I spent 10 days in Israel this summer on a trip designed to help me forge a deeper connection with my culture and meaningful ties with the Jewish homeland. I sat through discussion after discussion about what it means to be Jewish and why it is so important to have a Jewish homeland after centuries of persecution. 

Beyond my own spiritual experiences, I was brought face to face with the Israeli/Palestinian conflict. I gained insight from those who live and breath the conflict each day. A conflict one CSUDH professor says centers on two dates

“The way you look at the Middle East conflict is how you stand on those two dates,”  said Dr. Homaud Salhi, associate dean of international education and senior international officer at CSUDH. “Which date do you see as important?  Is it 1917 that defines history or is it 1948 that defines another history?” 

Two dates, one conflict lasting generations. In 1917, the British issued the Balfour Declaration which declared their intent to create a Jewish homeland on the stretch of land that was known as Palestine on the terms that nothing would infringe on the rights of non-Jewish people in the area. 

The declaration was added to the British mandate over Palestine and approved by the League of Nations in 1922. 

On May 14, 1948,  Israel gained control of the partition of land granted to them by the U.N., at midnight the British pulled out of the Middle East. A war immediately broke out between Israel, Egypt, Jordan, and Syria.
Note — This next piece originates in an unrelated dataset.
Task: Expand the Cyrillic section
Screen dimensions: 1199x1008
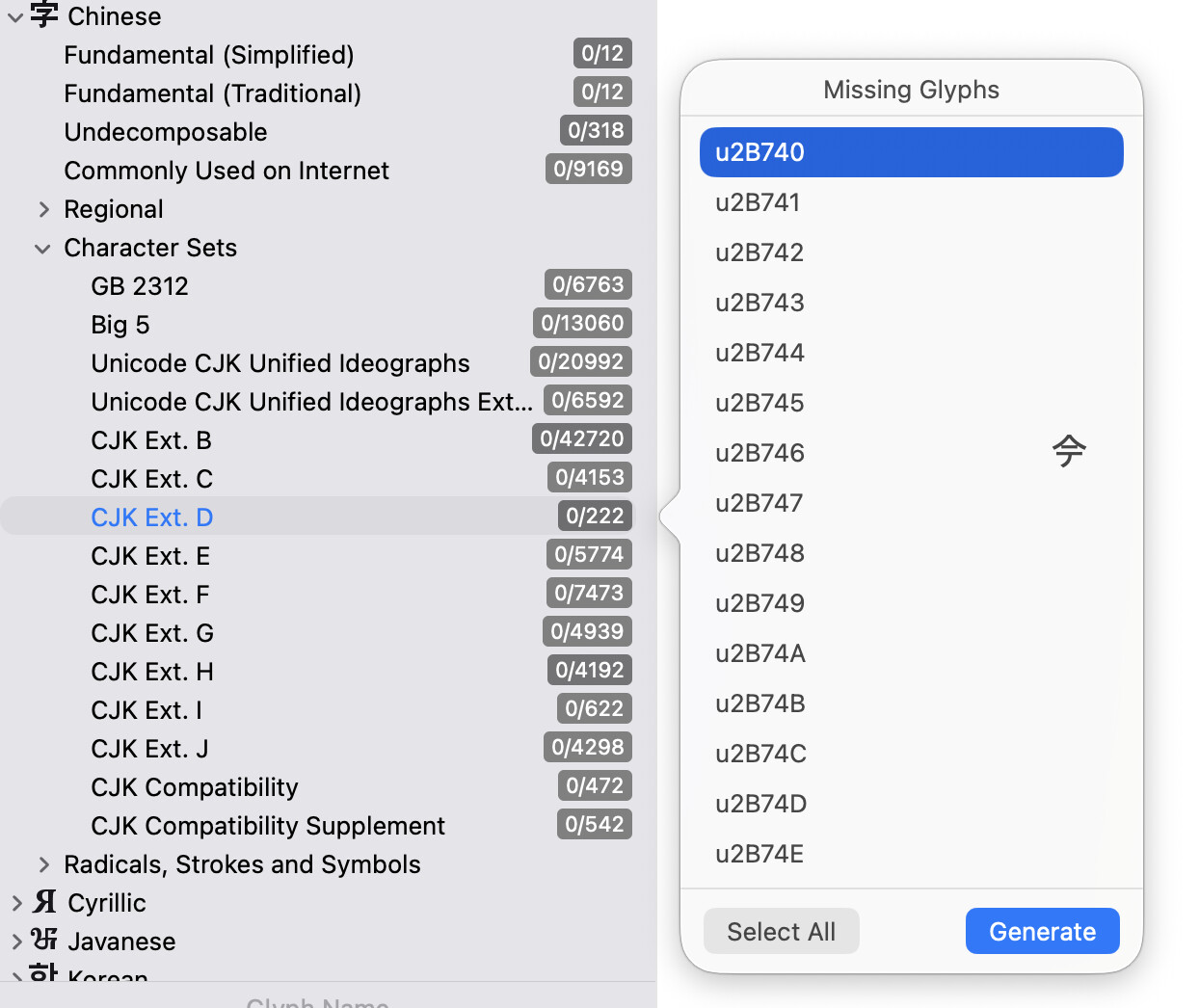Action: 16,903

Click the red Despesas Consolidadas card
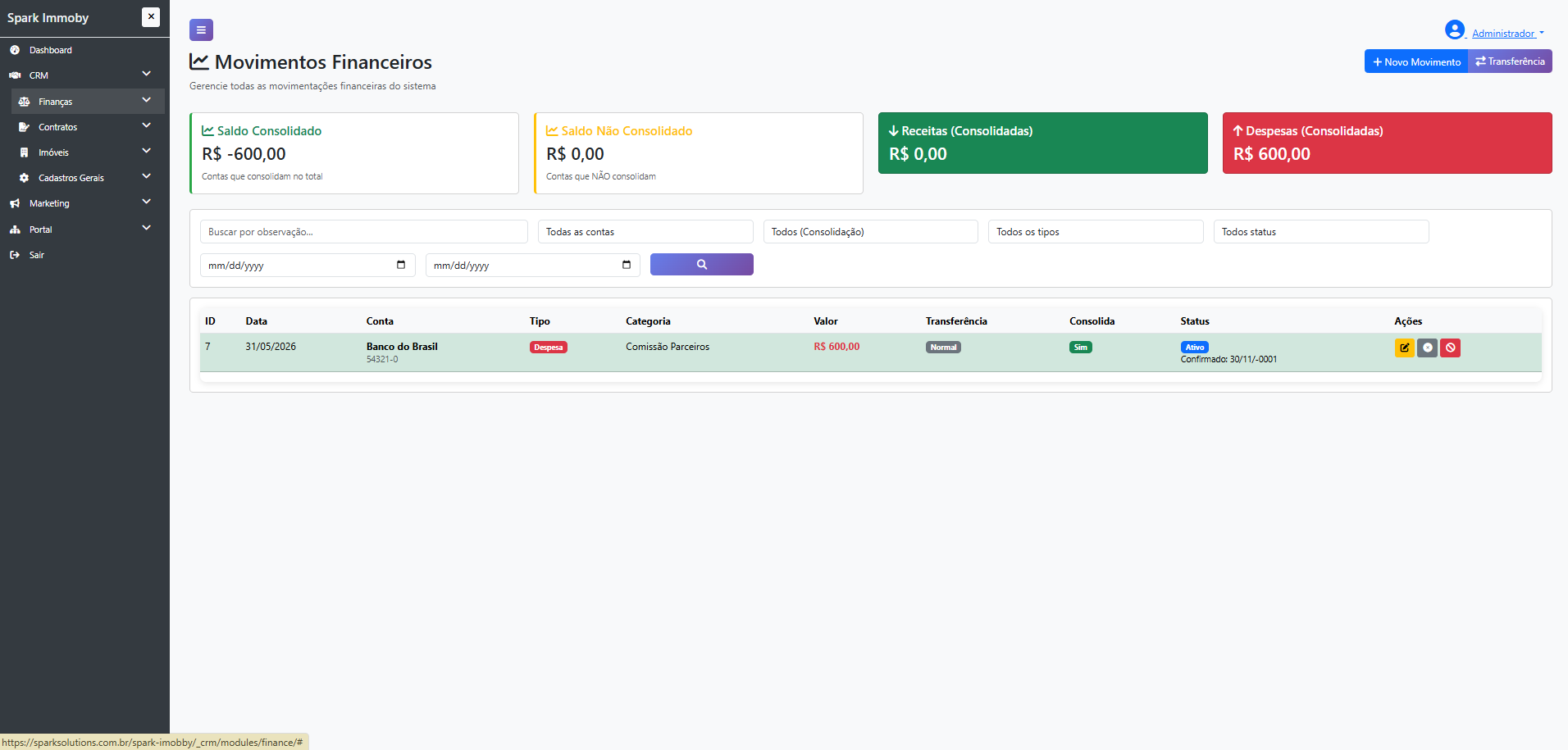pyautogui.click(x=1388, y=143)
 Through the rest of the century, three wars would break out between Israel and the countries that share its borders. Each war ended with tragedy or victory depending on where you stood on the conflict. May 14,1948 was either your best day or your worst day.

Vaknin experienced another act of violence at a tender age when her parents and younger sister were attacked while driving to another village. Men hiding on the side of the road ambushed their vehicle shooting wildly and shattering the windows with bullets aimed for death. She described how her feelings that day inform her as an adult.

 “You’re scared, you take it as hate but then you grow up and think about why? You can’t hate all people, try to understand the motives. Each person takes their own way.” 

The Israeli/Palestine conflict has created a line in the sand. Generation after generation we take a side and cross the line and stand next to our convictions, unmoveable. We grasp at reasons, claiming history and religious rights,  but we forget that at the end of the day a person is just a person. 

Several times during the trip, Vaknin told me, “At the end of the day, mothers  just want to raise their kids, and people just want to live.”

Those words still ring in my ears, a constant reminder that an average person just doing their best in a situation can be horribly affected when a government’s conflict is brought to their doorstep.